Can you ride up the last part? I've walked up it but it's all a muddy path, though I've seen small kids with mountain bikes head off that way. 

I'd probably only make it as far as scorton or maybe the trough if I can make it.


----------



## skudupnorth (20 Apr 2011)

Steve H said:


> Spouse permission granted. Promote me from 'maybe' to 'defo'.
> 
> 
> 
> ...



Had my chip quota on Sunday,but there is always room for another portion !


----------



## ColinJ (20 Apr 2011)

italiafirenze said:


> Can you ride up the last part? I've walked up it but it's all a muddy path, though I've seen small kids with mountain bikes head off that way.


Ah ... I've just checked. A packed mud path goes up to within a fairly short distance of the summit and cycles can use it. 

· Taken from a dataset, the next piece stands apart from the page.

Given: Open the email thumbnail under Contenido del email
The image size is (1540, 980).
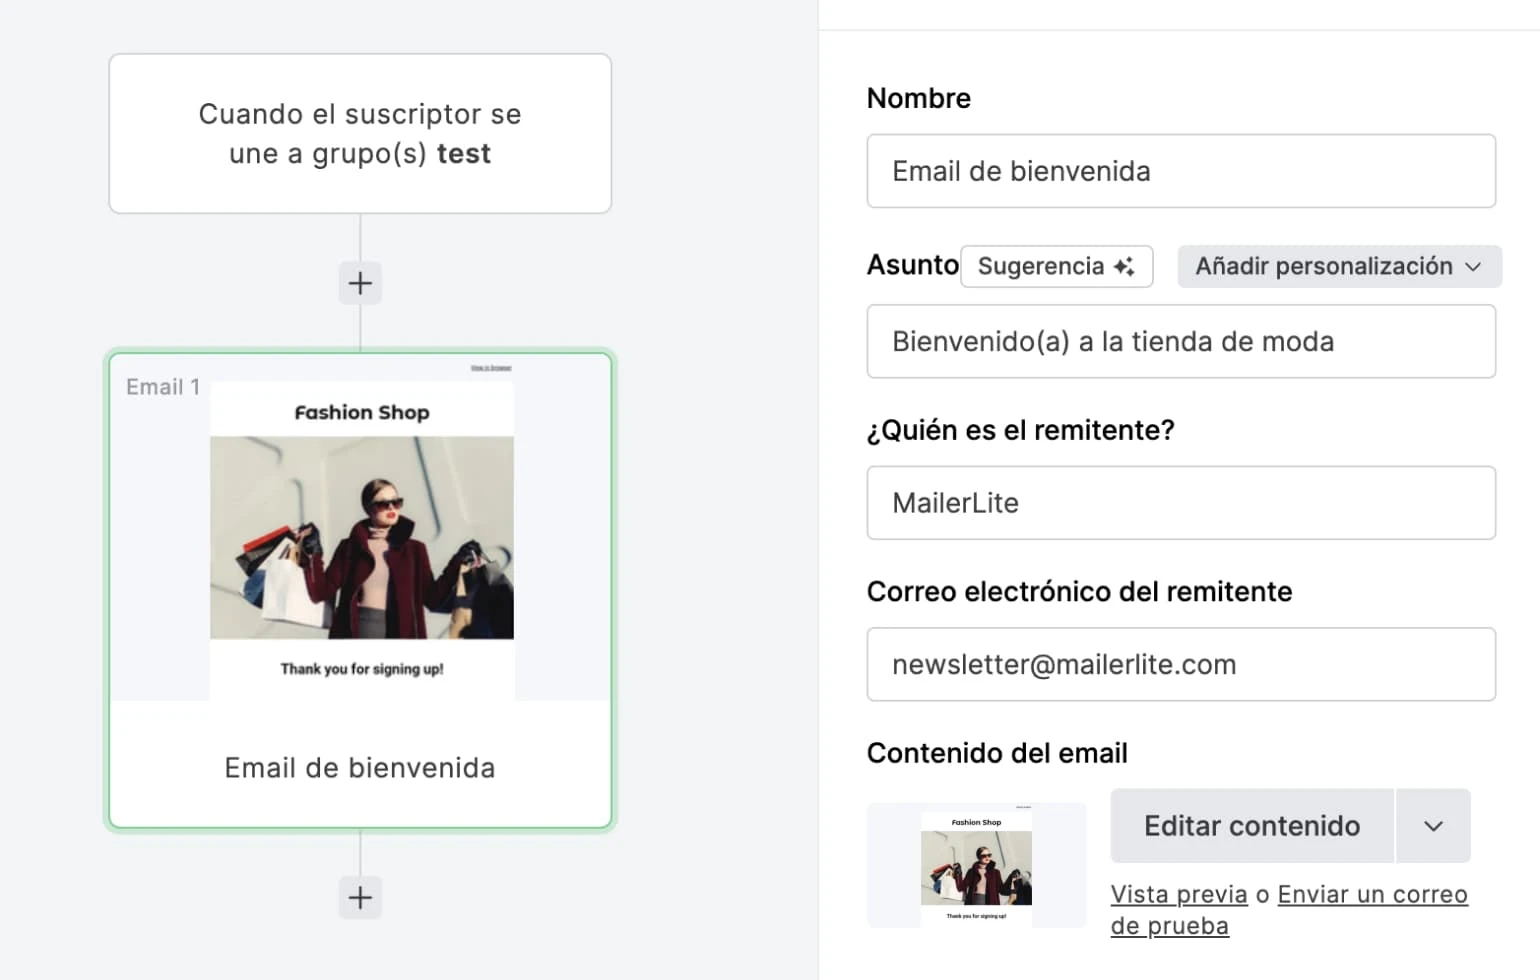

It sounds okay in dry conditions but not very desirable in the wet so my vote would be to take a look if we have weather like we have at the moment and not to bother if we are unlucky.

Let's see what the consensus is when we get there.


----------



## italiafirenze (20 Apr 2011)

ColinJ said:


> Ah ... I've just checked. A packed mud path goes up to within a fairly short distance of the summit and cycles can use it.
> 
> It sounds okay in dry conditions but not very desirable in the wet so my vote would be to take a look if we have weather like we have at the moment and not to bother if we are unlucky.
> 
> Let's see what the consensus is when we get there.



I suppose anyone not fancying it can wait at the cafe and have one of their nice coffees anyway.


----------



## Alun (20 Apr 2011)

Count me in Colin. I have now recovered from the SITD!


----------



## potsy (20 Apr 2011)

Alun said:


> Count me in Colin. I have now recovered from the SITD!



3 days to recover? I could have ridden it again the day after


----------



## ColinJ (20 Apr 2011)

Alun said:


> Count me in Colin. I have now recovered from the SITD!


Good man!

I'm still coughing and looking out of my window and sulking! (During the day, that is. The best spell of weather we've had for many months; I'm going stir-crazy )


----------



## Garz (21 Apr 2011)

I dont believe it... men from Hebdon Bridge do not sulk as looking out of the window there's too many inclines to see far enough!


----------



## ColinJ (21 Apr 2011)

Garz said:


> I dont believe it... men from Hebdon Bridge do not sulk as looking out of the window there's too many inclines to see far enough!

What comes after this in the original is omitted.